■ Instructions to follow ■
Please output exactly the lines from the one containing "You are a GUI" through the end of the records below, leaving out any pictures.

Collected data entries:
━━━

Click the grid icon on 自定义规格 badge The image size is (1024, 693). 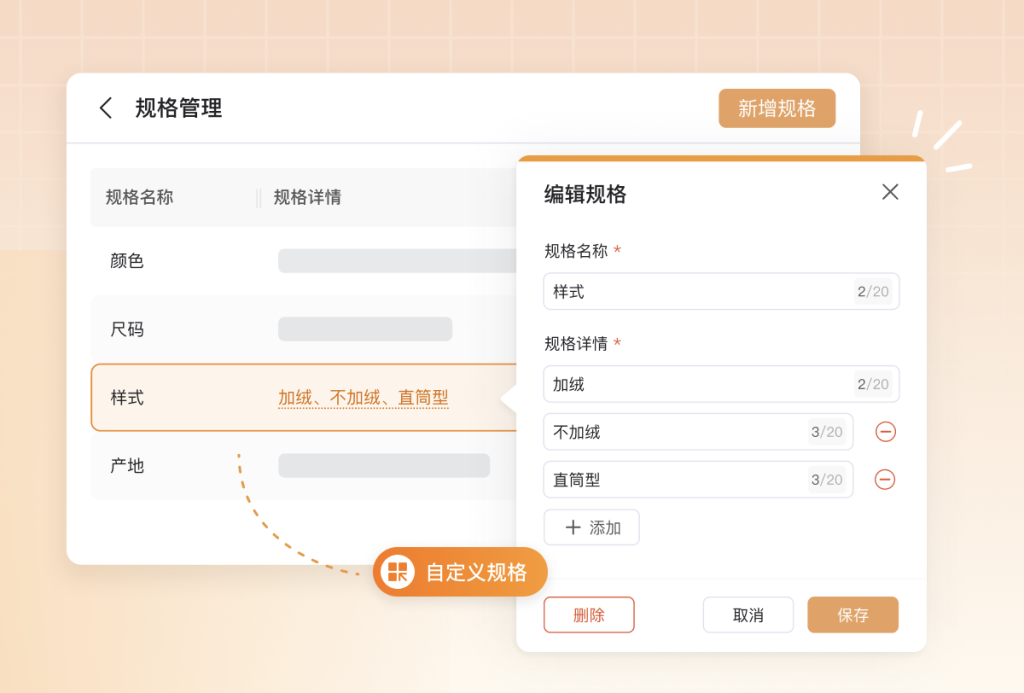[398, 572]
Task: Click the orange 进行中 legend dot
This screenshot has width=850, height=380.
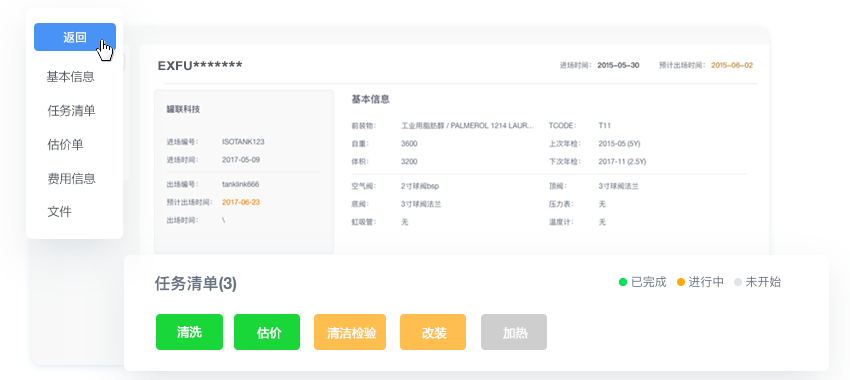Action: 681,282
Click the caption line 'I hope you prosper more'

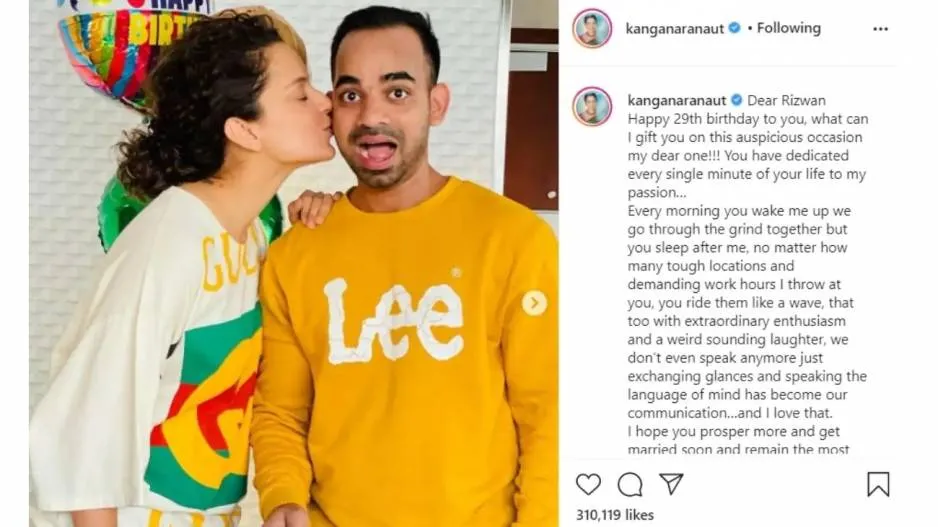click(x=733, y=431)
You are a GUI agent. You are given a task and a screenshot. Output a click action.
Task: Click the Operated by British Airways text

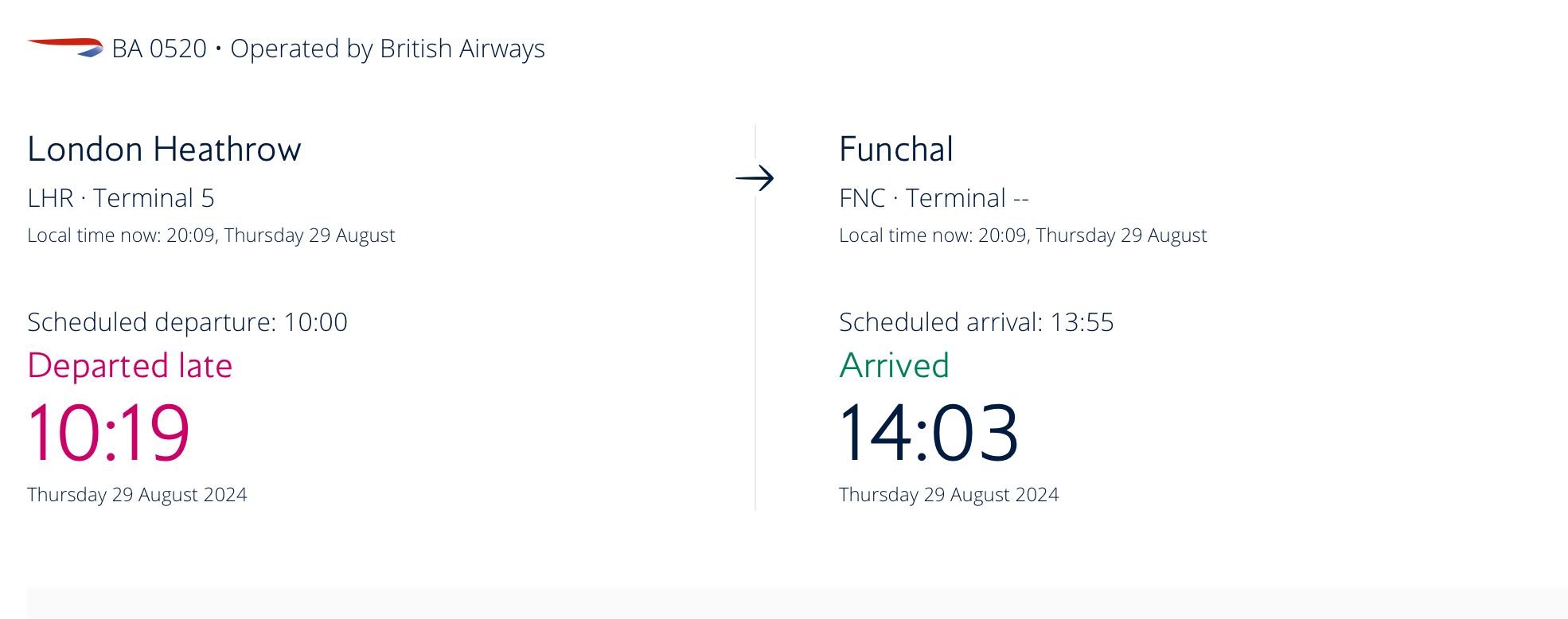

━━━

■ Result ■
You are a GUI agent. You are given a task and a screenshot. Output a click action.
Task: Click the Operated by British Airways text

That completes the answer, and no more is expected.